Closed varadgunjal closed 8 years ago
There's no obvious problem with what you've done. The thing to keep in mind is that even with a 200x200 image you've reshaped to get 40000 points and the algorithm needs to generate an all pairs distance matrix of that (or, at least, the upper triangular portion thereof) which has roughly 800000000 entries. The result is that you're simply running out of RAM to store that array. KMeans and DBSCAN implementations use methods (such as kdtrees) to avoid having to compute and store all those distances, unfortunately the current implementation of HDBSCAN does not support that (and requires some different approaches to make that happen). It is on the theoretical roadmap, but I'm not there yet. If you can run on a box with more RAM it will work; I have successfully clustered larger datasets (up to 128000 points in testing) but I was using a large memory SMP to do it.
Thought as much. Will try on more RAM. Out of curiosity, when and how do you think you will work in the kdtrees implementation?
Another question - any way to access cluster centers? Related KMeans example below with highlights -
import cv2
import numpy as np
from sklearn.cluster import KMeans
image = cv2.imread('/home/ubuntu/x.jpg')
image = cv2.cvtColor(image, cv2.COLOR_BGR2RGB)
image = image.reshape((image.shape[0] * image.shape[1], 3))

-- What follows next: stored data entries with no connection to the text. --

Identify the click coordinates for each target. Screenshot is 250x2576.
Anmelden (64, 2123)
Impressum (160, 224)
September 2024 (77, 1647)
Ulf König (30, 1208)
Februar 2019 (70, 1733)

clt = KMeans(n_clusters = 4)
clt.fit(image)
centers = clt.cluster_centers_ # this
Glad you're interested. The clusters themselves don't have centers. We don't make the gaussian ball assumption like kmeans as such the idea of a cluster center would be poorly defined. In many clusters, such as long snake like ones most concepts of a center as a good descriptor of the cluster would be misleading in many cases. Further, in higher dimensions the clusters shapes could be quite difficult to distinguish making this more problematic. What are hoping to use the centers for? I personally prefer to sample points from the cluster itself to get a good feel for what the cluster represents.
Regarding the kdtrees,j we'll probably get to those in the next few months.
Cheers John
On Oct 10, 2015 12:30 PM, "varadgunjal" notifications@github.com wrote:
Thought as much. Will try on more RAM. Out of curiosity, when and how do you think you will work in the kdtrees implementation?

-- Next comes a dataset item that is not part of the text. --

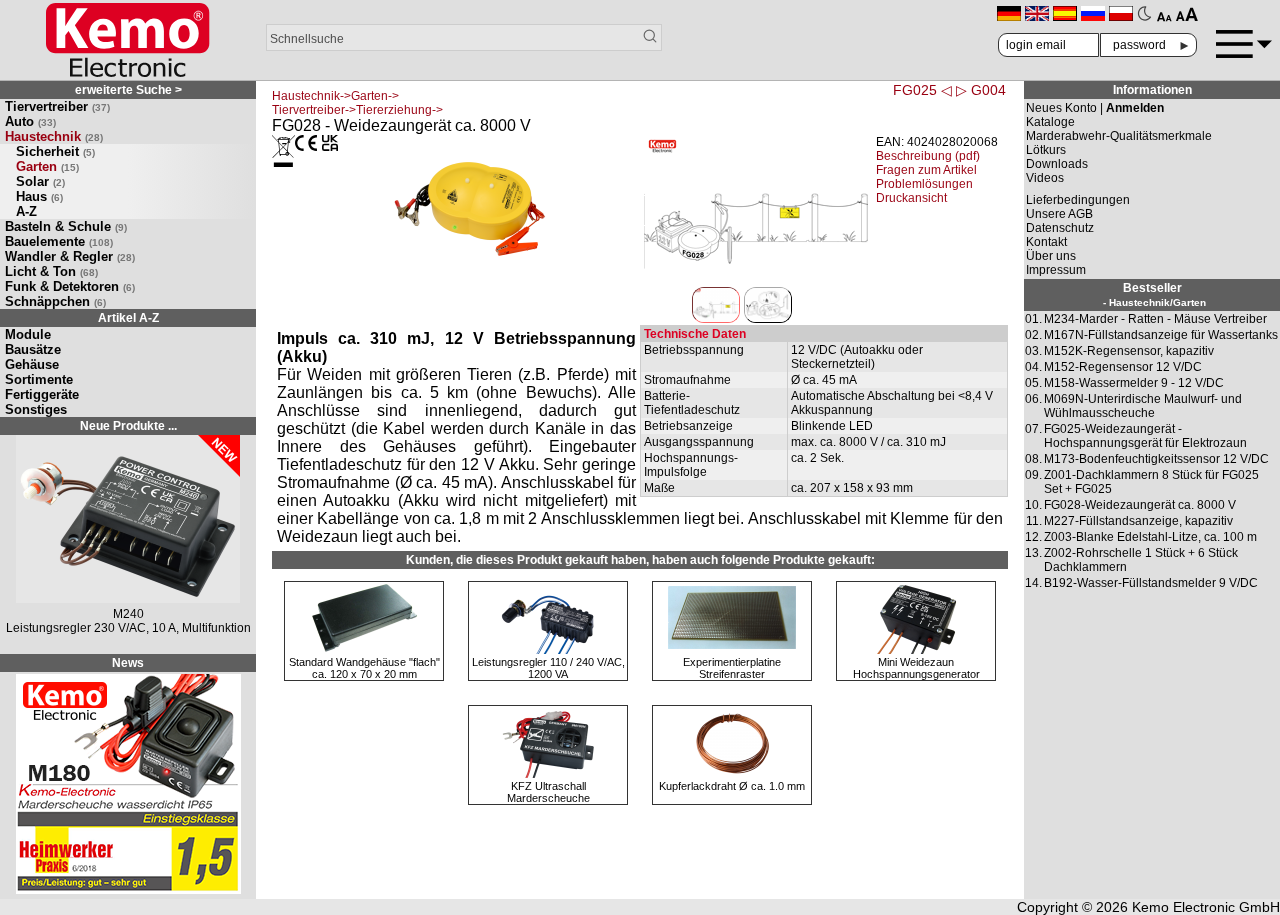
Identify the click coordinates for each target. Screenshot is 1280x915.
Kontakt (1046, 242)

Another question - any way to access cluster centers? Related KMeans example below with highlights -
import cv2 import numpy as np import hdbscan
image = cv2.imread('/home/ubuntu/x. jpg') image = cv2.cvtColor(image, cv2.COLOR_BGR2RGB) image = image.reshape((image.shape[0] * image.shape[1], 3))
clt = KMeans(n_clusters = 4) clt.fit(image)
centers = clt.clustercenters
— Reply to this email directly or view it on GitHub.
That makes a lot of sense. I was hoping to use the centroids, as you mentioned, to be a descriptor of the cluster. But I agree, sampling points makes more sense and would actually improve what I'm trying to do : I'm trying to get use this clustering to figure out the 'prominent' or most representative colors in an image. So what I was doing earlier was using sklearn's MeanShift to get a good prediction of the number of representative clusters and then KMeans / MiniBatchKMeans to cluster them accordingly. And then using the centroids as the representative colors in the image. However, the averaging out was actually not doing a good job of getting the actual color and was bringing out everything with a greyish tinge.
Would you have any suggestions on how I should sample the cluster I would get, say using HDBSCAN, so as to get good representations?
How to sample clusters really depends upon the cluster size. If you have small enough clusters you can just take all the points; otherwise any sort of uniform random sampling from members of the clusters would be okay. We are looking to implement some semblance of soft clustering in the near future, so you could use that to bias your sample once we get that done.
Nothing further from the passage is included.